### GIVEN EXERCISE
Can you format the data from the line containing "Click the Support question mark icon" through the line containing "coord(194,7)" as a numbered list, with blank lines left out?

### WORKING DATA
## begin

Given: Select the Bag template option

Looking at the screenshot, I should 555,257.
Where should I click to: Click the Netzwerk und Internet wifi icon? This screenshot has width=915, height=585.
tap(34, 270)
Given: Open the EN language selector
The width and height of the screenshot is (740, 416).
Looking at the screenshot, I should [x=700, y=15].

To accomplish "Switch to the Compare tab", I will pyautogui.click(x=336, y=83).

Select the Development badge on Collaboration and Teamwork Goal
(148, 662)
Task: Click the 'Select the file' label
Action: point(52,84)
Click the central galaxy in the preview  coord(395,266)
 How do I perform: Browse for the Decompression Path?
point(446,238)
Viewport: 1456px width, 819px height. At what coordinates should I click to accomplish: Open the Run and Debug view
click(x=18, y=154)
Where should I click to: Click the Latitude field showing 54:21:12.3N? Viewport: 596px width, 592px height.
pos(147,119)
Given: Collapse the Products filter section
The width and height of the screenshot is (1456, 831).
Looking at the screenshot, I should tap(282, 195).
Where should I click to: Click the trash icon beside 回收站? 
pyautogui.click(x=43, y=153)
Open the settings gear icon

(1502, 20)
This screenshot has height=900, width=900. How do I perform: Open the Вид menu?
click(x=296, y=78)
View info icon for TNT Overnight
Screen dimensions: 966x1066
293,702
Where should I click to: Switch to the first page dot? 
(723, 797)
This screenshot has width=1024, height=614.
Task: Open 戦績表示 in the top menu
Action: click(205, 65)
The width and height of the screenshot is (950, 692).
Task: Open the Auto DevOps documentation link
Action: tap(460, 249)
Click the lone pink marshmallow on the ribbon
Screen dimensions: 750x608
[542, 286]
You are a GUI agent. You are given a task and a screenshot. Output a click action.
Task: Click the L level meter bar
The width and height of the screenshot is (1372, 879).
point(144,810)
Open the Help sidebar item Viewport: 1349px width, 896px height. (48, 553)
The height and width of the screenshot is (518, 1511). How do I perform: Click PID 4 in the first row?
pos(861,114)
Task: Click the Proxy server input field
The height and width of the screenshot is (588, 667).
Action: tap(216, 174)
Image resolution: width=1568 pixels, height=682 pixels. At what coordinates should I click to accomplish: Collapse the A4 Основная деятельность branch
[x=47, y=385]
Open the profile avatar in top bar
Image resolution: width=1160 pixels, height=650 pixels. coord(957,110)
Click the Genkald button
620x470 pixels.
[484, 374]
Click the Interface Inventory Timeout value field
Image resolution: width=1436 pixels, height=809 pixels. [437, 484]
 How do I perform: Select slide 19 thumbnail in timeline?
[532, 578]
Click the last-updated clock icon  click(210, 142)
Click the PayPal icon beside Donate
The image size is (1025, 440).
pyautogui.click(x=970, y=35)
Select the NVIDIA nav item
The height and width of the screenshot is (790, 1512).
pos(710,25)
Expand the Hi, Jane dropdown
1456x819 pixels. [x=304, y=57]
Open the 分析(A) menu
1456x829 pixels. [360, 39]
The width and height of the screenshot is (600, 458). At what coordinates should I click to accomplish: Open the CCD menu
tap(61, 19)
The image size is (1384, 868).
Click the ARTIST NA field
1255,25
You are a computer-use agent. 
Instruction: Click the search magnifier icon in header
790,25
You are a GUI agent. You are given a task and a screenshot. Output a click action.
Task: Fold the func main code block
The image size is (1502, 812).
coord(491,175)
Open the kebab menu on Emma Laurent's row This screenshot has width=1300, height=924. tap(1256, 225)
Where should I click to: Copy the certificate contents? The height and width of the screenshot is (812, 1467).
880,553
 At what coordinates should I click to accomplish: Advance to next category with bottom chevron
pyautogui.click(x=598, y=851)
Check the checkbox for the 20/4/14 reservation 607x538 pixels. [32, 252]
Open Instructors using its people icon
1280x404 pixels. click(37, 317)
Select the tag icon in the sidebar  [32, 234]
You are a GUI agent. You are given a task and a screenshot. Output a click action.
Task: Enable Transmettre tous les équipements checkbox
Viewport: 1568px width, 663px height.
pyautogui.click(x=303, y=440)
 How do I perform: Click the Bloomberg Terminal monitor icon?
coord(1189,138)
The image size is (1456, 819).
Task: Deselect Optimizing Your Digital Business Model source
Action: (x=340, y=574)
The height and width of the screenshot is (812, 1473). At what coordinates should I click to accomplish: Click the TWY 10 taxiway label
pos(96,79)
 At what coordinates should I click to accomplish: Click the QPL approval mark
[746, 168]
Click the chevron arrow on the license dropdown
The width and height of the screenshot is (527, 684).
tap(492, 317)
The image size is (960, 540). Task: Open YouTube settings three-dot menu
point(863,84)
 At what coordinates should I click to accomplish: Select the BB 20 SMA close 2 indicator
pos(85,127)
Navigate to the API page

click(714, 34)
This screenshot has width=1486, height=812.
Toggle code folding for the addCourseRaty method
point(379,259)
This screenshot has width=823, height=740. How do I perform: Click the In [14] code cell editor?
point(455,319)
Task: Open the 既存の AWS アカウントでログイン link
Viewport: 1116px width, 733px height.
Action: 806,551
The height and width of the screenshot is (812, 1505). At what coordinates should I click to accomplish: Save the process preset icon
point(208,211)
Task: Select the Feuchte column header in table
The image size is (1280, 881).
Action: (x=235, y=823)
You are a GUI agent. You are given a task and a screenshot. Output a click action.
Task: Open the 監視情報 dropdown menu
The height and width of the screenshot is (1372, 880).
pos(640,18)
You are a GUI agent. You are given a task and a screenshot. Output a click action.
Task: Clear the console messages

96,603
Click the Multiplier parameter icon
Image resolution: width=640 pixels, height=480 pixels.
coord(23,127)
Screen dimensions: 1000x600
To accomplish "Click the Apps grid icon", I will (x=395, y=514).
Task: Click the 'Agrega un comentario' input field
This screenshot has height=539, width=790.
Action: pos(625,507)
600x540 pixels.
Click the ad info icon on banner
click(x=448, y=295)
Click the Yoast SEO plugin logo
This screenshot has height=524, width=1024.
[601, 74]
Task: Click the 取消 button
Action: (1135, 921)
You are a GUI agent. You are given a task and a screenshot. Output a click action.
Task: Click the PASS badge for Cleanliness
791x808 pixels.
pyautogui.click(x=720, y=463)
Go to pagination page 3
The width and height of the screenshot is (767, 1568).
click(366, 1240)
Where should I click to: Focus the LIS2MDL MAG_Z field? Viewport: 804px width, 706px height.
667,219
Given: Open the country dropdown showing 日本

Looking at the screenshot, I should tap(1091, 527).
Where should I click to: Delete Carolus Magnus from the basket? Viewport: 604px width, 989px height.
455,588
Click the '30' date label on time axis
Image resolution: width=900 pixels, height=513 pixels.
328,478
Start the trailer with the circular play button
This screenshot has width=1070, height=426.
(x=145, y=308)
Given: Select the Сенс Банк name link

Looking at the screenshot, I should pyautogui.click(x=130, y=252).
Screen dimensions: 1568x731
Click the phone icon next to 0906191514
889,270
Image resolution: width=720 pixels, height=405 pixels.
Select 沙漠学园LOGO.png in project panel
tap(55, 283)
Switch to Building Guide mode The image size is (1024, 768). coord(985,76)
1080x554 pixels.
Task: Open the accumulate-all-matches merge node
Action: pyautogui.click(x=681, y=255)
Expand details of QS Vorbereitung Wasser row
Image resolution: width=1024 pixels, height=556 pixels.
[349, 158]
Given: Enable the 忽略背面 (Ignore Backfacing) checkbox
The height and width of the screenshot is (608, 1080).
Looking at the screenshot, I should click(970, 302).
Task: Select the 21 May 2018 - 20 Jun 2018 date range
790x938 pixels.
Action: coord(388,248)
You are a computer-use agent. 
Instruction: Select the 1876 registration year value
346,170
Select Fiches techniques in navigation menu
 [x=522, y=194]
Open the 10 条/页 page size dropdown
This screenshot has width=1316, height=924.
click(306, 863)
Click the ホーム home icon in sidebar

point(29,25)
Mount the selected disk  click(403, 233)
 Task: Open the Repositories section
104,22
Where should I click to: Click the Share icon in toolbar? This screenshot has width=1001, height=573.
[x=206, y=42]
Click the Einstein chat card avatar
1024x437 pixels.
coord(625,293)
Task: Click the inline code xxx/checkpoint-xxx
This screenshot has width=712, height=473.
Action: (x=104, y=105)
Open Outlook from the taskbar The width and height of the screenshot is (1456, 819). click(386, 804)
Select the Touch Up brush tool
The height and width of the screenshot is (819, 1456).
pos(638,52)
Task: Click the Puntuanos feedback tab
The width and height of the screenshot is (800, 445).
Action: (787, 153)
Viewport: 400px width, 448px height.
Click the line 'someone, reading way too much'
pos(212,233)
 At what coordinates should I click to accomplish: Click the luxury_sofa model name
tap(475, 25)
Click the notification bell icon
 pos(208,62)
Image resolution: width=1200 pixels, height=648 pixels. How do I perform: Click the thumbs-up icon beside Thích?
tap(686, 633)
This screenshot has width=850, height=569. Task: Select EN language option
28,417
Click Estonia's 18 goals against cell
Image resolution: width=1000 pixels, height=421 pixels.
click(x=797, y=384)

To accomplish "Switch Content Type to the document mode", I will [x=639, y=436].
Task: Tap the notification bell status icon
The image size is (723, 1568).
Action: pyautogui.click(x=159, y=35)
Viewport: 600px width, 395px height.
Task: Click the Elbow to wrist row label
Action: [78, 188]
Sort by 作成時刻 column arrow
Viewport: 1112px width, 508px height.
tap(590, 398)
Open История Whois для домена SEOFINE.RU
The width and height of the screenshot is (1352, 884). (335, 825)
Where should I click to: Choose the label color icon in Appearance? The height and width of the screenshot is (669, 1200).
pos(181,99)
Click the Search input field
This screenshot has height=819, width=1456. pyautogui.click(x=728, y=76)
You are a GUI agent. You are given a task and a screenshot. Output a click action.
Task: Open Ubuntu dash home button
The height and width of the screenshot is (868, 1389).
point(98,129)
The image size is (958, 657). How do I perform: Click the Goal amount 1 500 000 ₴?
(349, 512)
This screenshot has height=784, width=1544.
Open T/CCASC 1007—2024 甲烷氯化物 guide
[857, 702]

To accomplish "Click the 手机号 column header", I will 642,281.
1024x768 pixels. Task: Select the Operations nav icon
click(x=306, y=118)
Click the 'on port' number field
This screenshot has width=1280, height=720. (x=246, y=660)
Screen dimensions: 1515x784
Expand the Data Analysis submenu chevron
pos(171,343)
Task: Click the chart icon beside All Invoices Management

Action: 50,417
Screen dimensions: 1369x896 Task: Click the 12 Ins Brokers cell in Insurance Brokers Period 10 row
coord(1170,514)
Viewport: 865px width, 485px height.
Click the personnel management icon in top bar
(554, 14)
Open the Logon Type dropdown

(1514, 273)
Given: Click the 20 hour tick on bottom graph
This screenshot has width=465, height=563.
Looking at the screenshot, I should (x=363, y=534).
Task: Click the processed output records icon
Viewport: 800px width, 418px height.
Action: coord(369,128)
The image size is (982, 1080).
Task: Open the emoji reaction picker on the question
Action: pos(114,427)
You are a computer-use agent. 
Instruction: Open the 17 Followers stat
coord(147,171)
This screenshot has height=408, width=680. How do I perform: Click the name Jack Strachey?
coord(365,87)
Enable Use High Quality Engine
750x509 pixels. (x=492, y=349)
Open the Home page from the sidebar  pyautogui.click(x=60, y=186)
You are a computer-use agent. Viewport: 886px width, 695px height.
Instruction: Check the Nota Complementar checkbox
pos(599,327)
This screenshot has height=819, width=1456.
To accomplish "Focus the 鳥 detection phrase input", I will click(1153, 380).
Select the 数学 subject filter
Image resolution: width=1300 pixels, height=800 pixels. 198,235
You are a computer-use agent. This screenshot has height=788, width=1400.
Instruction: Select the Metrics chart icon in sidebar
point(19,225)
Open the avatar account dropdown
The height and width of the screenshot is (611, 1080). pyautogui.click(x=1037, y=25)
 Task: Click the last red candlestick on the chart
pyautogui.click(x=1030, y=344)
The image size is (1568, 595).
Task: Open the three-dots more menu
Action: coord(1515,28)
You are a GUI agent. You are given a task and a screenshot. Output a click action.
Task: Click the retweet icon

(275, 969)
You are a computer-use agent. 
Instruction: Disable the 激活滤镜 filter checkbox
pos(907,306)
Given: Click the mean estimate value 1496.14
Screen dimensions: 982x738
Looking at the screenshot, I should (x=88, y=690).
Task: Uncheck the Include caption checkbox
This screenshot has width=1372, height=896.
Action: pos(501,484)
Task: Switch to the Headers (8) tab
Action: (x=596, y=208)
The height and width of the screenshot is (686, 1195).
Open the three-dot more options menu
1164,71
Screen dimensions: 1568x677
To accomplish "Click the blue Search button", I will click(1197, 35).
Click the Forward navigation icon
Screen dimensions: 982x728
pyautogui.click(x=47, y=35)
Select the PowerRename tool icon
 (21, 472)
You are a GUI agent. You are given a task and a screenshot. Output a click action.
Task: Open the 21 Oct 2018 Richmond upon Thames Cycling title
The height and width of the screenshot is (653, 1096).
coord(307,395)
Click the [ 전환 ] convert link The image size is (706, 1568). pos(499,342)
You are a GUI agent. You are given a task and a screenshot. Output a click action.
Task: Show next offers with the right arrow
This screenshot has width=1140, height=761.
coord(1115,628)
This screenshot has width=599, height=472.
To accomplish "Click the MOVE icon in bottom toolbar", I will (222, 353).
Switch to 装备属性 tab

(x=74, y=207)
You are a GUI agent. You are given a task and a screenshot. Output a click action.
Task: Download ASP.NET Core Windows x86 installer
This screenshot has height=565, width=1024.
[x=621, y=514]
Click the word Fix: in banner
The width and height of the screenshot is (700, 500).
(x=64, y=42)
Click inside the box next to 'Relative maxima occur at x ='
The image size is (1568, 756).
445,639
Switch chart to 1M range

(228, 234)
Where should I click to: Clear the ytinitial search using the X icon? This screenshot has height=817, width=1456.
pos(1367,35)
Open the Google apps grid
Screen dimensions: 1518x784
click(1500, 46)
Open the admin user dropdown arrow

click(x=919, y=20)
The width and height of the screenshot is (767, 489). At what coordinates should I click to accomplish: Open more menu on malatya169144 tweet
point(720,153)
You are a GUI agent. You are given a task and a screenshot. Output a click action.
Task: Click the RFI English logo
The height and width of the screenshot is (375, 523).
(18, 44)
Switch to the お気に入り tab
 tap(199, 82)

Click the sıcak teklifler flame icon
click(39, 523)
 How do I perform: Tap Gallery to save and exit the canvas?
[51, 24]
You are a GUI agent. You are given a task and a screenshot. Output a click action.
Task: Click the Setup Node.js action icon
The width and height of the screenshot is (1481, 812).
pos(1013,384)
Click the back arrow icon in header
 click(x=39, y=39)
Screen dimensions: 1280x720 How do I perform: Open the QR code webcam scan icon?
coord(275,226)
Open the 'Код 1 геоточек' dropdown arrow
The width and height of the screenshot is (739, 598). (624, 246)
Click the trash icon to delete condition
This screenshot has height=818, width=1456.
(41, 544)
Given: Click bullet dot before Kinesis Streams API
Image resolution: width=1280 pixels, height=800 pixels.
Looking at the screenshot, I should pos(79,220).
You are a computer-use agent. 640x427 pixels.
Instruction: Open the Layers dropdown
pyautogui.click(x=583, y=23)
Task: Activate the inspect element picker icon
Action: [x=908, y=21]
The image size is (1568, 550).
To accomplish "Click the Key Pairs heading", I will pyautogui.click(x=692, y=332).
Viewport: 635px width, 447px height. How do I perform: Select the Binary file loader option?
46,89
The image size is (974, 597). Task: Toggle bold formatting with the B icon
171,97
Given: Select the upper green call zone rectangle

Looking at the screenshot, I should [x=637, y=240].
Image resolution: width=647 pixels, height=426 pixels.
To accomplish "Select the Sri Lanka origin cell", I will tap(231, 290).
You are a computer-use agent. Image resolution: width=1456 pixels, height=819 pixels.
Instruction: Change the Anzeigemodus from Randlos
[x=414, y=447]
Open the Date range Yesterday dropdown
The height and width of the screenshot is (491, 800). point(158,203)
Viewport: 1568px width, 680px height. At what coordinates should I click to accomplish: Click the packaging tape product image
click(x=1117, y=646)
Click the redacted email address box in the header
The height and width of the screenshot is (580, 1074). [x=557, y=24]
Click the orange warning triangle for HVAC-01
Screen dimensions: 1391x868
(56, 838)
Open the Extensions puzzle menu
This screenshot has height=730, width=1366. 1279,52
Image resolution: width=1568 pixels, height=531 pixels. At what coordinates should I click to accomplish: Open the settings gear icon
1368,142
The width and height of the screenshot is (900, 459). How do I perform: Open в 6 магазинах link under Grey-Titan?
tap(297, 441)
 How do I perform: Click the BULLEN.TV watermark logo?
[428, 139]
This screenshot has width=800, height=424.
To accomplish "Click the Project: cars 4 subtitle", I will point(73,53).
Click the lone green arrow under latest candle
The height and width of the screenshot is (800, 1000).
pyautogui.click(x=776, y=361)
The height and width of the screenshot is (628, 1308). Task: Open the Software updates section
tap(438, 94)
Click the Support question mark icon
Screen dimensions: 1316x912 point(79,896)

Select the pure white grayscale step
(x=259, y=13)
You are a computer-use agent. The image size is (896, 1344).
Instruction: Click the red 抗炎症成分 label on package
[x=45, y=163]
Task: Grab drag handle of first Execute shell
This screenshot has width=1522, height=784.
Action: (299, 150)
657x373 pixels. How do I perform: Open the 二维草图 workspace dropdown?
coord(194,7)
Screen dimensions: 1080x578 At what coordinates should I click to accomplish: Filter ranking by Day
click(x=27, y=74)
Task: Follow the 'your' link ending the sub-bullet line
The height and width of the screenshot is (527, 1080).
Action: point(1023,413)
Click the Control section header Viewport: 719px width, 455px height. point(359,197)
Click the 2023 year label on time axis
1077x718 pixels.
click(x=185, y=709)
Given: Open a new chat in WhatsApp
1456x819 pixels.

## end

### TASK RESPONSE
1. Click the Support question mark icon
2. Screen dimensions: 1316x912 point(79,896)
3. Select the pure white grayscale step
4. (x=259, y=13)
5. You are a computer-use agent. The image size is (896, 1344).
6. Instruction: Click the red 抗炎症成分 label on package
7. [x=45, y=163]
8. Task: Grab drag handle of first Execute shell
9. This screenshot has width=1522, height=784.
10. Action: (299, 150)
11. 657x373 pixels. How do I perform: Open the 二维草图 workspace dropdown?
12. coord(194,7)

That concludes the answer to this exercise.